> Try it: Everything from the line containing "Click the ab" through the line containing "Viewport: 869px width, 1485px height." in the listing below should be copied exactly, and nothing more.

> Source material:
►
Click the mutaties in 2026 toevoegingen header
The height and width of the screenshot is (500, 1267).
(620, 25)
◄
►
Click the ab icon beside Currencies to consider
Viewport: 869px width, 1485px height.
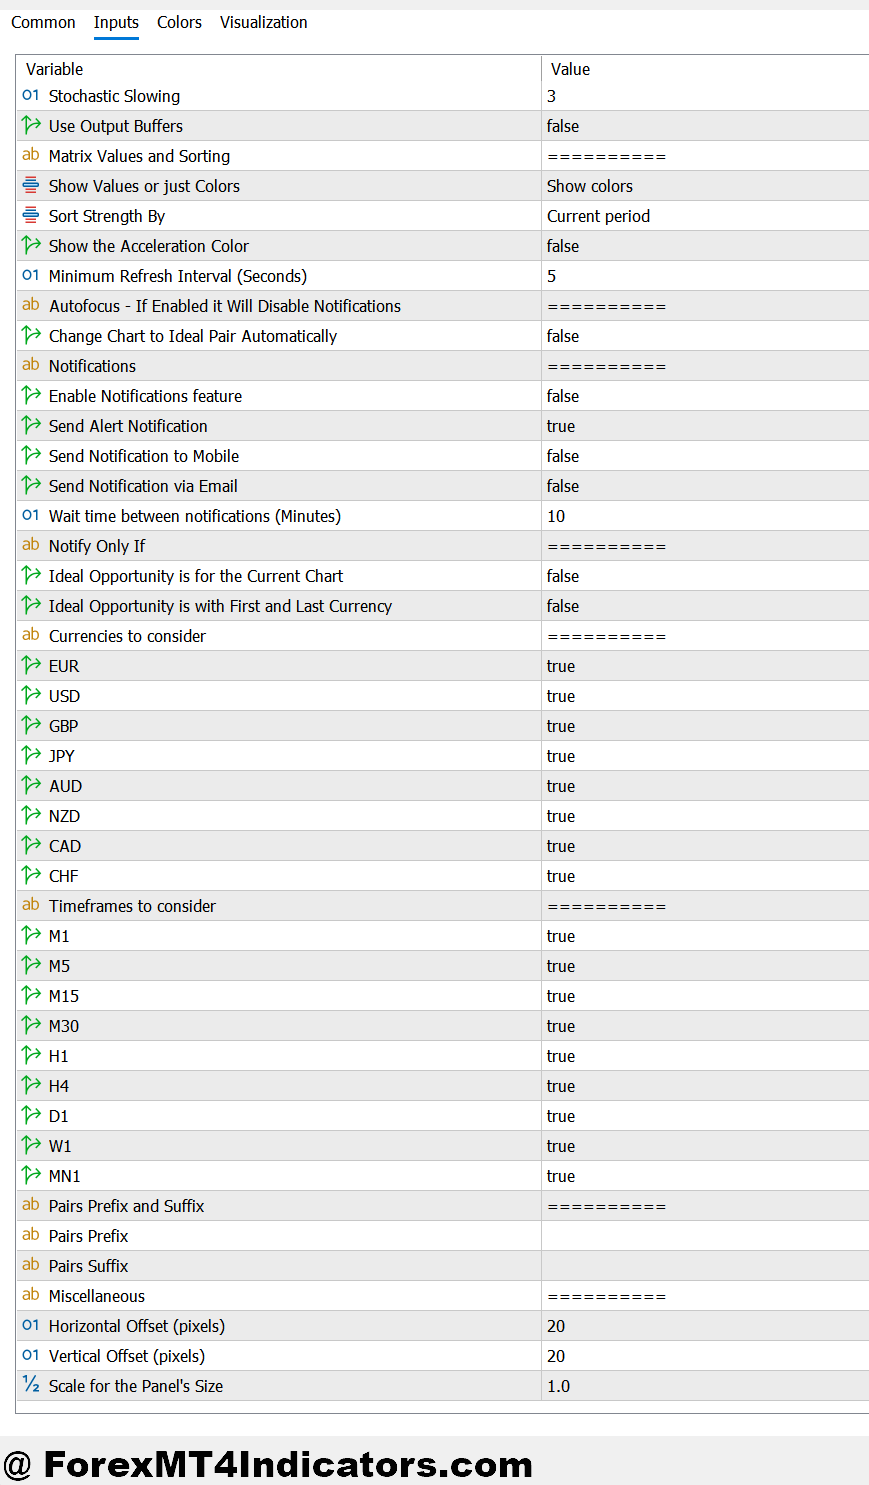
◄
►
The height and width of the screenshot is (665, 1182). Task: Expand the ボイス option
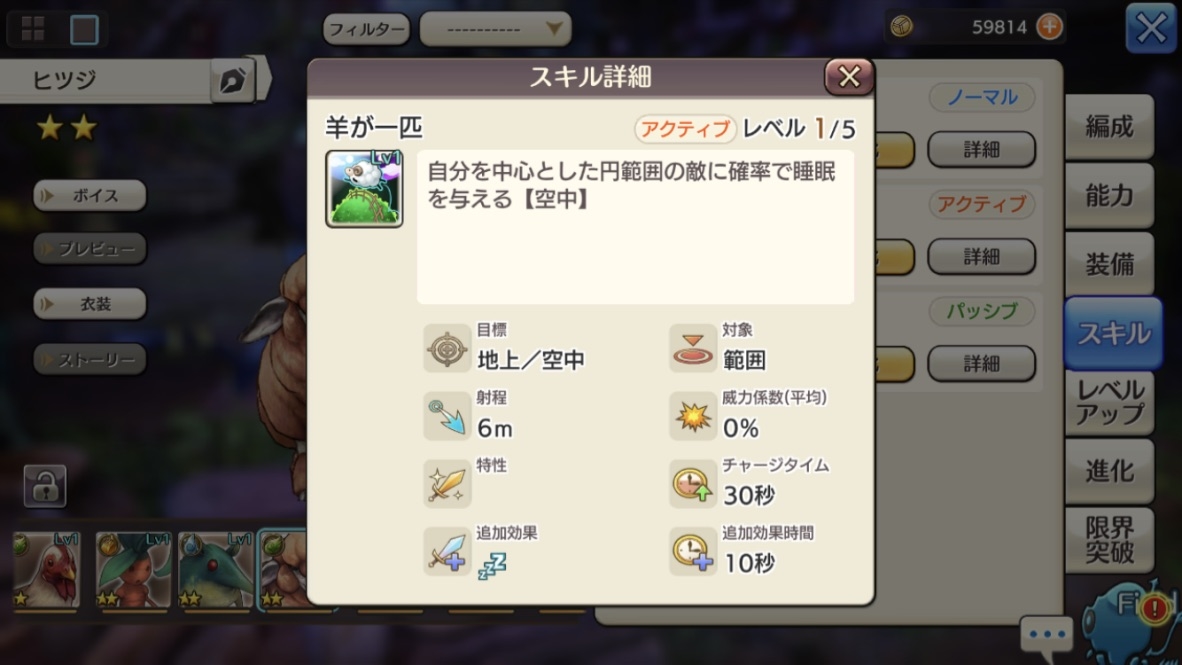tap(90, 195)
◄
> Solution for this problem:
Click the ab icon beside Currencies to consider
Viewport: 869px width, 1485px height.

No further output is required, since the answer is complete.